In January of 2014 NFA published a Notice to Members requesting comments on proposed changes to Commodity Pool Operator (“CPO”) and Commodity Trading Advisor (“CTA”) regulatory obligations. Those who have been in the industry since that time may recall this notice due to NFA’s effort to impose a capital requirement on CTAs and CPOs for the first time. The industry in general was opposed to this idea (Turnkey included) and the proposal was eventually killed.

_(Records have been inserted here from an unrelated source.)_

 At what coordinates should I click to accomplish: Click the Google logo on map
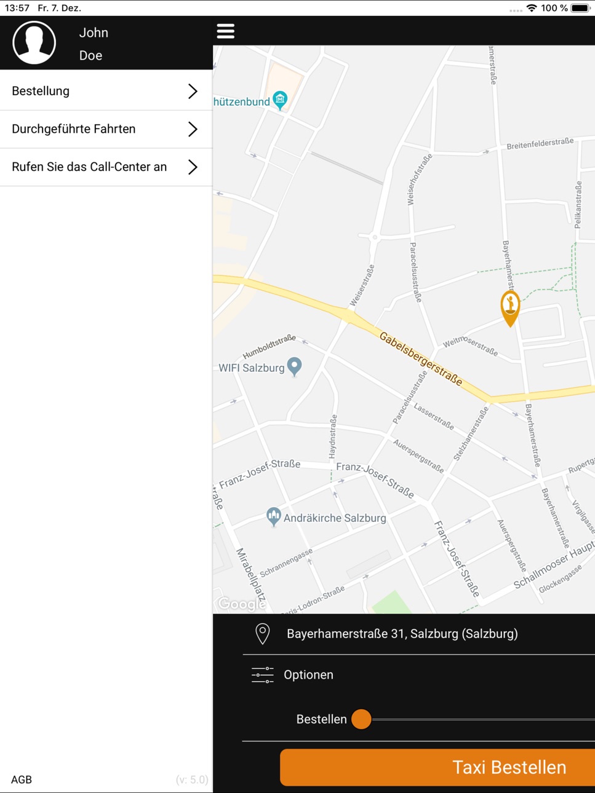click(x=242, y=604)
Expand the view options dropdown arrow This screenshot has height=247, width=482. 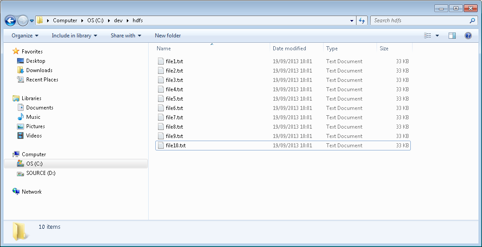click(437, 36)
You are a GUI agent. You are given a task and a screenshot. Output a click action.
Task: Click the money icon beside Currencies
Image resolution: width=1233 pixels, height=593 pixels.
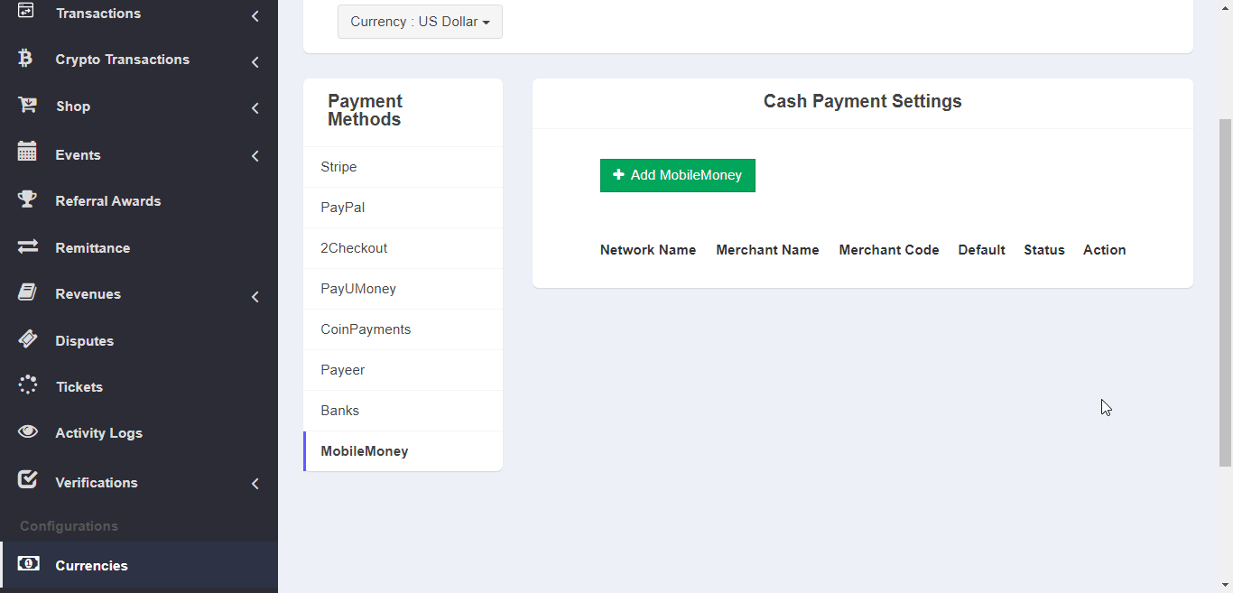point(27,564)
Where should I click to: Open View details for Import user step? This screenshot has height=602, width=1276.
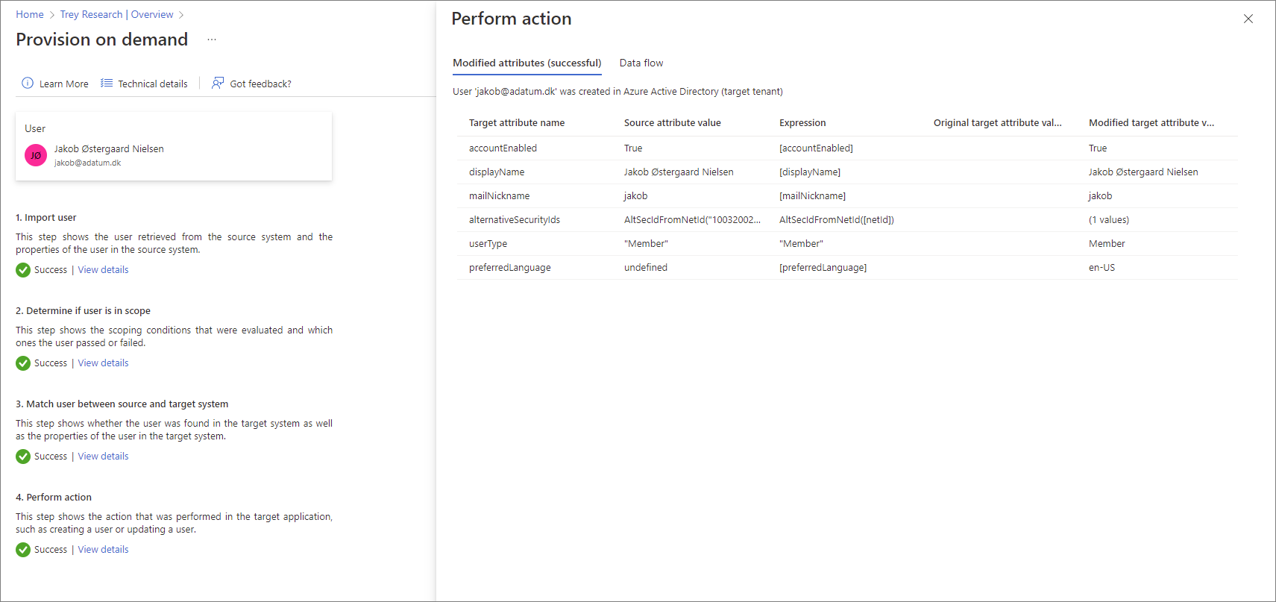103,270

What many may not remember about this proposal from 2014 was a smaller provision in which NFA attempted to eliminate so called “Inactive Members”. At the time NFA wrote the following:

Currently, NFA has several hundred inactive CPO/CTA Members-those that do not engage in any commodity interest trading. We are evaluating whether it is appropriate for inactive CPOs and CTAs to be NFA Members, which results in NFA expending certain regulatory resources on these firms. Therefore, we seek comments on the following:

  1. Should NFA permit inactive firms (i.e., those that do not engage in commodity interest trading) to remain NFA Members? Please explain your rationale?
  2. Is there any valid reason for CPOs and CTAs to become NFA Members and remain inactive?
  3. Assuming we adopt a requirement that withdraws a firm’s NFA membership if the firm is inactive, how should we define inactivity?
  4. Assuming we adopt a requirement that withdraws a firm’s NFA membership if the firm is inactive, should NFA allow some period of inactivity (e.g., a year) before the firm is withdrawn?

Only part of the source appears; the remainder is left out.